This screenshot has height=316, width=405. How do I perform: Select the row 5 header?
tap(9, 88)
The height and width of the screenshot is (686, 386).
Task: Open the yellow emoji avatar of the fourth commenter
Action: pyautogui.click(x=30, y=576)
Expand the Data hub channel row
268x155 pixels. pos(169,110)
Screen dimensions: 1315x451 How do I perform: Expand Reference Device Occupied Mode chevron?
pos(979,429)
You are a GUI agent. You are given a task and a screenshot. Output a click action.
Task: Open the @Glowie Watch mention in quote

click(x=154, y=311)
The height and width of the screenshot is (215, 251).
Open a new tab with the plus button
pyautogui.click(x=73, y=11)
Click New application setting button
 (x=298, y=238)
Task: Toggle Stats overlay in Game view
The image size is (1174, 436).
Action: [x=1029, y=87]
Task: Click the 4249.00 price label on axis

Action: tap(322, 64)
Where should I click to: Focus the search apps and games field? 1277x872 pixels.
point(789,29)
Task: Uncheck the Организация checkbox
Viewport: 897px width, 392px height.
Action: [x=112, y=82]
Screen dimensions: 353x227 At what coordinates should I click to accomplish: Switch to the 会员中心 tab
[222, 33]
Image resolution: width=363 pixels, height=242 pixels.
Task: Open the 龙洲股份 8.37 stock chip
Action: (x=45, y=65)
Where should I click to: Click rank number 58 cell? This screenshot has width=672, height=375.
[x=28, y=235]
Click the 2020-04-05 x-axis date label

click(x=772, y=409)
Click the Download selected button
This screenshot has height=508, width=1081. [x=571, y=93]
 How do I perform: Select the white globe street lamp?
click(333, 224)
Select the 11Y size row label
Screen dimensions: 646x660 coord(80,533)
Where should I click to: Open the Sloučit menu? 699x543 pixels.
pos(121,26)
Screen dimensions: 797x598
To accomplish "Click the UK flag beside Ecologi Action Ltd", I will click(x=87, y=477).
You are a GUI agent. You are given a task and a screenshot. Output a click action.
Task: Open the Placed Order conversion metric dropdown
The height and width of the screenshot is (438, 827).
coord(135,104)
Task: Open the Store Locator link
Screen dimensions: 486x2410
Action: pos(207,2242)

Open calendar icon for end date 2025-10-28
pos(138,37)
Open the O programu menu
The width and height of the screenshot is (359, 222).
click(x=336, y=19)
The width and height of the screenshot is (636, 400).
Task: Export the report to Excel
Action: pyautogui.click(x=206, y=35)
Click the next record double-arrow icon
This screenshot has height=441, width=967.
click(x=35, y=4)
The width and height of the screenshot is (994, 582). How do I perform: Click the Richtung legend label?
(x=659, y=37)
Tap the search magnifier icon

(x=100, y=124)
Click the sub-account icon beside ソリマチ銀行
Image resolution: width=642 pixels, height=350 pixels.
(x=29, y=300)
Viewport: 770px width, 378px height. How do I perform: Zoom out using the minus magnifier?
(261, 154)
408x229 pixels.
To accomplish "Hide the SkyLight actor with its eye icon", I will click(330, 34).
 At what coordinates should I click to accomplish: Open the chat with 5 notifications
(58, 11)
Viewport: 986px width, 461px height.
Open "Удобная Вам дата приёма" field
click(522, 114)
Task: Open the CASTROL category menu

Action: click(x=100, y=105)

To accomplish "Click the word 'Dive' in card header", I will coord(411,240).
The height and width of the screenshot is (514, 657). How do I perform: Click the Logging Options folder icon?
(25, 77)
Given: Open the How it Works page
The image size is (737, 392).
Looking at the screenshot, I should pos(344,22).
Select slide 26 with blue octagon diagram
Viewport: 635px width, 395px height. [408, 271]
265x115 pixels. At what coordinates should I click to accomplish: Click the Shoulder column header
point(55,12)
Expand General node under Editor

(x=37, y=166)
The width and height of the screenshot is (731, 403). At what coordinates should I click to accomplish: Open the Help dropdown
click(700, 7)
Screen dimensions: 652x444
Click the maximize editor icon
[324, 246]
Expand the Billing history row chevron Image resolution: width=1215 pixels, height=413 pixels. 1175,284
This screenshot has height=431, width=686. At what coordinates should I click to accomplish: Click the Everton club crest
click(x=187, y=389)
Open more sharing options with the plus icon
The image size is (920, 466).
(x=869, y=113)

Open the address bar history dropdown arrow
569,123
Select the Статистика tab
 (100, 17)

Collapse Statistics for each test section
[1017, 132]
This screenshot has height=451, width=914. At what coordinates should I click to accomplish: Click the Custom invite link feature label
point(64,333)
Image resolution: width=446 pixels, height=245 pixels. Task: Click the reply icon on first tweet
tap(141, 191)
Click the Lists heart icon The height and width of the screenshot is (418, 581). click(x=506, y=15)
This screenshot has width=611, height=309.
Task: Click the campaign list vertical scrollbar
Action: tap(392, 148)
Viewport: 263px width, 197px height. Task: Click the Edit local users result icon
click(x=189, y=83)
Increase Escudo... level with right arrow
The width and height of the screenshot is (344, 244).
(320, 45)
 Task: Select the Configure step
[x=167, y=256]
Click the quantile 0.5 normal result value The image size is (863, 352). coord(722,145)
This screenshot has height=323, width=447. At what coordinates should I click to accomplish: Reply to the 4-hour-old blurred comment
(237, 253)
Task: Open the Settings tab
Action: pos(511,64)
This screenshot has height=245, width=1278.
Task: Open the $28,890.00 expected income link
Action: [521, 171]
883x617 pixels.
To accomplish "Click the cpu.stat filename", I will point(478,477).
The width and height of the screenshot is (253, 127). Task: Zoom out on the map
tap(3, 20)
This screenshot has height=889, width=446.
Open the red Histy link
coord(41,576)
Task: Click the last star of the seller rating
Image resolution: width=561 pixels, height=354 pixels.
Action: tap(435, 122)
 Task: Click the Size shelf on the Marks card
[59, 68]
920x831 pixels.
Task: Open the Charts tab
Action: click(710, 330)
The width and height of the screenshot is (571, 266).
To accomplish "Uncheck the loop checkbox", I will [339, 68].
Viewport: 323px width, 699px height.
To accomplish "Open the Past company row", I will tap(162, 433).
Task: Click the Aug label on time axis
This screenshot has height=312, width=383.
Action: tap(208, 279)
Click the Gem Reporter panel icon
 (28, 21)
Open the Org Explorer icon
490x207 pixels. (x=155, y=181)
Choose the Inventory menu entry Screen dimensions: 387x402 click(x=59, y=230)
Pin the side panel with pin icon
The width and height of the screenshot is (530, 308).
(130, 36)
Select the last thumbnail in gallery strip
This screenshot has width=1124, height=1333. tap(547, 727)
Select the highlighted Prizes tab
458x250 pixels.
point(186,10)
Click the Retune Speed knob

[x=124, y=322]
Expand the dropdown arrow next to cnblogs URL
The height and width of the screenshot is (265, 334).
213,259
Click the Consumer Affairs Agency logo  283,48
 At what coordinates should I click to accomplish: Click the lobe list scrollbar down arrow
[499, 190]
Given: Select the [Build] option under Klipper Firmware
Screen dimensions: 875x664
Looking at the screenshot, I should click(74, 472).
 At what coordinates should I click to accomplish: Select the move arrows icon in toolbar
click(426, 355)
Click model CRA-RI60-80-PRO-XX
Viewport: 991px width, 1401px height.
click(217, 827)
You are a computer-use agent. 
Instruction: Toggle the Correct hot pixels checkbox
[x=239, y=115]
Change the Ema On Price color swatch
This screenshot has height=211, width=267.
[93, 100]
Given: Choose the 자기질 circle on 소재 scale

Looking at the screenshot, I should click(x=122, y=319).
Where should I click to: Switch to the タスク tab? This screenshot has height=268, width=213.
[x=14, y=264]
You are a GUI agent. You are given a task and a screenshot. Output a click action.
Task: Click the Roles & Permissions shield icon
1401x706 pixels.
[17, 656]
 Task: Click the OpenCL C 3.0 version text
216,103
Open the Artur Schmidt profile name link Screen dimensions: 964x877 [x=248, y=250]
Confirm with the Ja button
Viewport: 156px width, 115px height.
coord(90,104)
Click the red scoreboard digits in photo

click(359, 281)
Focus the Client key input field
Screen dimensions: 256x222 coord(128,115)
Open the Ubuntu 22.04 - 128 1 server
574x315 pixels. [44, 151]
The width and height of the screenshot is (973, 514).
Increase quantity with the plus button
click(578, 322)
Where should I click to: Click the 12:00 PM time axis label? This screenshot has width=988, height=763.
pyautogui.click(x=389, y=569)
- - - -
Task directions:
Beginning with the line above that contains "Click the Lists", copy each line exactly up to and including the line that contains "Task: Click the Aug label on time axis", and go no further.

Answer to this exercise:
Click the Lists heart icon The height and width of the screenshot is (418, 581). click(x=506, y=15)
This screenshot has width=611, height=309.
Task: Click the campaign list vertical scrollbar
Action: tap(392, 148)
Viewport: 263px width, 197px height. Task: Click the Edit local users result icon
click(x=189, y=83)
Increase Escudo... level with right arrow
The width and height of the screenshot is (344, 244).
(320, 45)
 Task: Select the Configure step
[x=167, y=256]
Click the quantile 0.5 normal result value The image size is (863, 352). coord(722,145)
This screenshot has height=323, width=447. At what coordinates should I click to accomplish: Reply to the 4-hour-old blurred comment
(237, 253)
Task: Open the Settings tab
Action: pos(511,64)
This screenshot has height=245, width=1278.
Task: Open the $28,890.00 expected income link
Action: [521, 171]
883x617 pixels.
To accomplish "Click the cpu.stat filename", I will point(478,477).
The width and height of the screenshot is (253, 127). Task: Zoom out on the map
tap(3, 20)
This screenshot has height=889, width=446.
Open the red Histy link
coord(41,576)
Task: Click the last star of the seller rating
Image resolution: width=561 pixels, height=354 pixels.
Action: tap(435, 122)
 Task: Click the Size shelf on the Marks card
[59, 68]
920x831 pixels.
Task: Open the Charts tab
Action: click(710, 330)
The width and height of the screenshot is (571, 266).
To accomplish "Uncheck the loop checkbox", I will [339, 68].
Viewport: 323px width, 699px height.
To accomplish "Open the Past company row", I will tap(162, 433).
Task: Click the Aug label on time axis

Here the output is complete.